4.5 Empirical Validity

4.5 Empirical Validity

The concept of the empirical validity of a metric relates to two distinct considerations, both based on the statistical notion of variability. First, a metric must identify a unique source of variation not already present in any other metrics that we might be using. Second, this new source of variation will serve to explain additional variation in one or more of our criterion measures. Third, the metric must vary as a function of concomitant variation in a criterion measure. Both of these considerations may be determined only through the experimentation process. We must design, develop, and conduct carefully controlled experiments for our test of empirical validity. This is a time- and resource-consuming process. We have often witnessed attempts to circumvent the application of scientific methodology in the validation of metrics. The most common means is to hire a metric expert or a panel of metric experts to identify the appropriate metrics to use in an organization. Much of the measurement process is counter-intuitive. Things just do not work the way we think they should. The use of statistics and sound scientific experimental methodology will provide the best opportunity to identify a viable working set of metrics for all of our measurement domains.

In short, a new metric will contribute to a significant increase in the proportion of variation that we observe in a criterion variable. If, for example, we are attempting to validate a new complexity metric for prediction of software faults, then the fault prediction model of complexity metrics on faults must be significantly better with addition of the new metric. A good example of the validation process can be found in a recent work by Anger et al. [2] or in our own work on the validation of the data structures metric. [3]

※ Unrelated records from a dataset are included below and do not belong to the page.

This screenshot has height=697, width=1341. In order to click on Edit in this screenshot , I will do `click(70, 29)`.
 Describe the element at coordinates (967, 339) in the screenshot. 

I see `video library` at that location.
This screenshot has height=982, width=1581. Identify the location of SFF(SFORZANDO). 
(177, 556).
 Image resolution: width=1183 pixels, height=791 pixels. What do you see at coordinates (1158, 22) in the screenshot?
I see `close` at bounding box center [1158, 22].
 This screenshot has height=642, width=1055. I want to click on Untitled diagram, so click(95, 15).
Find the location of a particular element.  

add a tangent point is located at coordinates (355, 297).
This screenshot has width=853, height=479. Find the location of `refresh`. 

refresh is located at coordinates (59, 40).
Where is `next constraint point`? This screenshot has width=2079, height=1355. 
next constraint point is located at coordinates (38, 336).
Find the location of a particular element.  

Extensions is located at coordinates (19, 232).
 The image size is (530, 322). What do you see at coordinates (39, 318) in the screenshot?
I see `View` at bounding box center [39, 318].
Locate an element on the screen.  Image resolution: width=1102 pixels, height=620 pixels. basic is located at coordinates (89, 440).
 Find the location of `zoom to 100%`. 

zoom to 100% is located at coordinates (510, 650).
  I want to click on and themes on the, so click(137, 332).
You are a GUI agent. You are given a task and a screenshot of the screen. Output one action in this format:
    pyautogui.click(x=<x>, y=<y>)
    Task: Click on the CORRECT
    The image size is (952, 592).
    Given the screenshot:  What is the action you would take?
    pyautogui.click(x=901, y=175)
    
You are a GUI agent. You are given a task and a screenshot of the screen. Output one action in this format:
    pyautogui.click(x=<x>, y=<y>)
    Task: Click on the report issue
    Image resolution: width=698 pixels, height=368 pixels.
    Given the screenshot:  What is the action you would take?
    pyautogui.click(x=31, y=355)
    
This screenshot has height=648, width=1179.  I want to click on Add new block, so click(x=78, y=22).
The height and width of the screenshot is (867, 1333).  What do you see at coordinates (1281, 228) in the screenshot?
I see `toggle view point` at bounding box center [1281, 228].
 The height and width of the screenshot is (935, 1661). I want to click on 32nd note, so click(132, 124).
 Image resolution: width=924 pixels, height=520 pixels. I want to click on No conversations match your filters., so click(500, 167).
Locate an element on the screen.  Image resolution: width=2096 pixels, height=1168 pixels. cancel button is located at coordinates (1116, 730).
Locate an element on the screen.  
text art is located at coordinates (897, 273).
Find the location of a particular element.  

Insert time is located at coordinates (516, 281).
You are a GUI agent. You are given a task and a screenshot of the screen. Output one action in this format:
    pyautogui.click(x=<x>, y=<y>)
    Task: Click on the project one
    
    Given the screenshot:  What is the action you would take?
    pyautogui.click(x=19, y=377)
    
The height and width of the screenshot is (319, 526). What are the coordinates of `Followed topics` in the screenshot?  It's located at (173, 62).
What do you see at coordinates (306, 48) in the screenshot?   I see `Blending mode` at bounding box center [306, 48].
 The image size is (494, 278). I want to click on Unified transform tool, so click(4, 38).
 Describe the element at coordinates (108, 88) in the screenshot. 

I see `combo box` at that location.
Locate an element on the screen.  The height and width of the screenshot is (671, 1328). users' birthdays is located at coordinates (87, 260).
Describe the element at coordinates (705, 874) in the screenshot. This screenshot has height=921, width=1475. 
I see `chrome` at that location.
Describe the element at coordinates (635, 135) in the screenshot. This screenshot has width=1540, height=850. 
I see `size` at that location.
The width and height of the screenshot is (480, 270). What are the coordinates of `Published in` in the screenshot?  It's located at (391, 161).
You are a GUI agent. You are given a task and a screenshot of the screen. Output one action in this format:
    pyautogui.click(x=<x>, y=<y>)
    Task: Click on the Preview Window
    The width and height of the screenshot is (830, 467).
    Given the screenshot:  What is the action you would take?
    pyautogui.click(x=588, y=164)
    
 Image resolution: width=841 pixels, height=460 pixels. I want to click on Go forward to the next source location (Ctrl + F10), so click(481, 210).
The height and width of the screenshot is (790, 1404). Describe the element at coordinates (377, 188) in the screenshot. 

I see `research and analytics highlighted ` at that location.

As we learn to apply this empirical validation process, we soon discover that only a limited subset of the existing metrics meets these new criteria. As we will see in Chapter 5, the Halstead software science metrics are a good example of this. [4] Consider the case of Halstead's program vocabulary, η = η1 + η2. From the standpoint of linear modeling, we simply cannot use the value of η because it is a linear compound of two other metrics, η1 and η2. We observe a similar circumstance with McCabe's cyclomatic complexity, which is the sum of nodes and edges in a control flowgraph representation of a program. The metric primitives of Nodes and Edges contain all of the information. It is clear that a metric that is a simple linear derivative of two other metrics cannot identify new sources of variation different from the metrics that comprise the new metric. In essence, if you know that a person has change amounting to 25 cents in one of his pants pockets and 50 cents in the other pants pocket, you will learn nothing new from my telling you that he has 75 cents in his pants pockets.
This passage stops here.